Part of Hargitay’s persistent gratitude contributed to the preparation of her role when she originally landed her career making part on SVU, eventually making her the highest paid actress on television. To prepare for the show, following her success in ER and myriad television shows in the 80s and 90s, Hargitay got real with the demand of the role for her new character, Olivia Benson, a New York police investigator of sexually deviant crimes. Hargitay became a certified rape counselor as homework for the series and it moved her as it did the millions of weekly viewers. “I never thought I’d be playing a cop, and the show has been an incredible ride,” Hargitay states. “The statistics and the research of domestic violence—the things that people don’t talk about—make me feel lucky enough to play a character that deals with these issues. People started writing to me about their issues and it overwhelmed me. There are people too ashamed to deal with these issues.”

Her sense of compassion for those in need led Hargitay to create the Joyful Heart Foundation (www.joyfulheartfoundation.org). “God put me in this position to help people,” she declares. “I kept asking myself, ‘How do I thank humanity for all the blessings I have? I’m ready to do something and for lightness to shine on the darkness.’” Because her role on the series opened her eyes to epidemic of sexual assault in the US, Hargitay was moved to start Joyful Heart in 2002 to help survivors. The unique program uses human and dolphin interaction as a way to simulate a survivor's journey toward healing. Free of charge to sexual assault survivors, it has helped thousands. In fact, the foundation teamed up with Christina Carlino of Philosophy to create the Joyful Heart Shower Gel, available at $18 retail, with proceeds going to Hargitay’s foundation. She confides, “I knew nothing about non profits or how to start a foundation. I was the little engine that could. At our first gala in May, we raised $1.2 million. That was so satisfying.”

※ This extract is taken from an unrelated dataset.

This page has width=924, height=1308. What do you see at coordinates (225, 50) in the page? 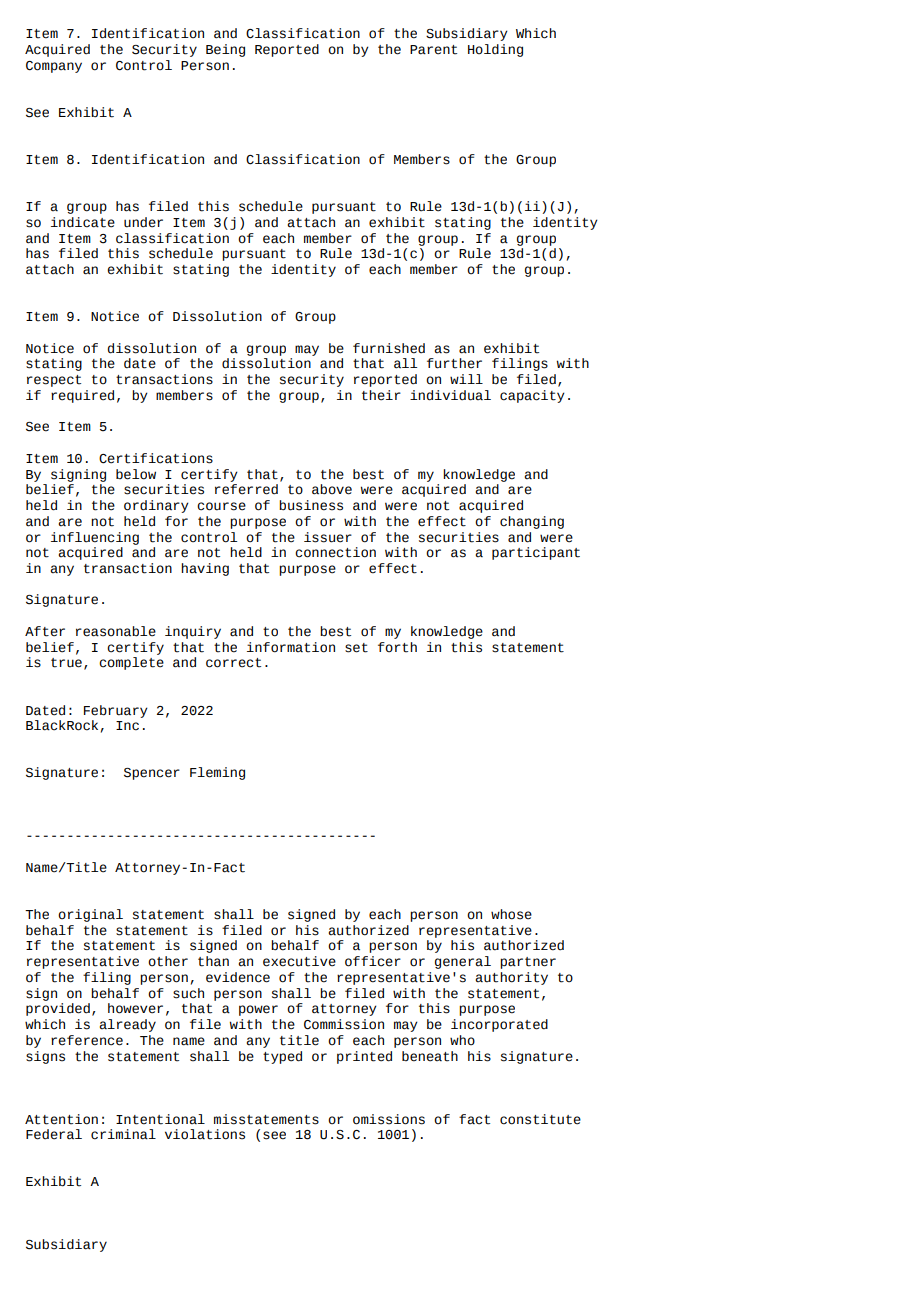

The foundation adds to Hargitay’s growing satisfaction of where her life stands, but her self-assurance and moral fiber has everything to do with her experience in Texas. “I went to Texas last year when one of my best friends of childhood passed away of breast cancer, leaving four little girls,” she recounts her recent trip. “After the funeral I had two hours before my flight and asked the driver to take me to Amherst Drive—my grandparents’ house that meant so much to me. There it was—our house. I sat in the car for 25 minutes just looking at it. So I got the courage and knocked on the door. The woman who lived there, a young mom coming out with Rice Crispy treats, about to jump into her SUV for son’s game, invites me in to take a tour of the house. Looking around, I remembered that my grandparents had a bar and on the door frame near it was penciled growth chart of marks up it. It meant the world to me.”

Of course, her nostalgia for her childhood home and the Lone Star State stems from a lingering connection to her late mother. “[When] I came back for the Texas Film Hall of Fame Awards, I was emotional, but it was monumental,” she confides. “Losing my mother at such young age left a hole in my heart that was so painful, but I’ll never forget the supportive vibe in the room where I accepted the award on her behalf, where I felt really safe and taken care of. It’s the ride of humanity that connects us all.”